Olivier Pellerin (Université de Paris, Paris, France) presented on technological updates in the renal space at the Global Embolization Oncology Symposium Technologies meeting (GEST; 18–21 May, New York City, USA). He set out to provide a “broad overview” of radial access, navigation and computed tomography (CT) angiography for the audience.
Pellerin started his presentation by outlining what is necessary for “optimal” renal tumour treatment. He listed among these requirements treatment planning and assessment, the visibility of the tumour, access to the patient intervention site and tumour, the radiation dose to patient and operator, and the procedure morbidity.
Moving on to focus on radial access, Pellerin questioned rhetorically whether the “big push” towards the approach in the last five to 10 years is solely down to industry, or whether it is because it actually offers a “real advantage” when it comes to achieving optimal renal tumour treatment. He made the point that this approach is “widely used and accepted” by cardiologists. The evidence from the last decade comparing femoral with radial access, Pellerin detailed, spans transarterial chemoembolization (TACE), yttrium-90, angioplasty of the superior mesenteric or renal arteries, and renal embolization. This evidence shows that the technical success between the two access approaches is “similar, but it is probably one point to renal access”.
Continuing, Pellerin stated that a radial approach can lower access site complications, based on the existing literature, however, this is “cardiology literature”, he conceded. He then stated that where patient comfort is the concern, radial access is “preferred”, as it only requires “a small puncture under local anaesthesia”. Possible limitations with radial access, Pellerin stipulated, include for procedures where the objective of the intervention is to control a symptom which itself “does not involve the vital prognosis of the patient”, as is the case for uterine artery embolization for symptomatic fibroids, or prostate artery embolization for dysuria management. The choice of vascular access, the speaker set out, “must be guided by a detailed study of risks versus benefit in relation to complications linked to vascular access”. In other words, Pellerin invited the audience to question whether “a haematoma at the puncture site is preferable to a stroke” and similarly, these types of questions “must also be addressed with regard to cancer management”. Whether there is increased morbidity linked to longer procedures has “not yet been studied”, Pellerin added.
Moving on to address navigation, the presenter defined it as “performing the ideal placement of probes based on a predefined trajectory”. Compared to in the past, navigation is “different”, as it has become “more and more stereotactic”, Pellerin noted. Artificial intelligence also assists with needle planning, simulating the ablation zone, and predicting success. It is also possible now to optimise targeting, which means “finding the best option for insertion into the lesion, avoiding critical structures,” Pellerin explained.

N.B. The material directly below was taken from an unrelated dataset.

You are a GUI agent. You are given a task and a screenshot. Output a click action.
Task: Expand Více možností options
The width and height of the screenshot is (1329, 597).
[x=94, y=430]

Robotic arms can also aid in delivery, and there is also confirmation software to help ascertain whether the target has been reached.
Lastly, Pellerin touched on angio-CT which he likened to a Swiss army knife as it “expands your possibilities a lot—you have a very high level of imaging quality”. He then referenced the emerging CT technologies, including spectral CT, which can “totally change the vision of the work we do [by] making possible the comparison of multiple functional parameters”. For example, it can “improve visualisation of lesions to facilitate procedure planning and enable accurate assessment of ablation margins”, while also “characterising tissue to better guide procedures and facilitate clinical decision-making, and analysing quantities such as iodine concentration to help determine procedural success”.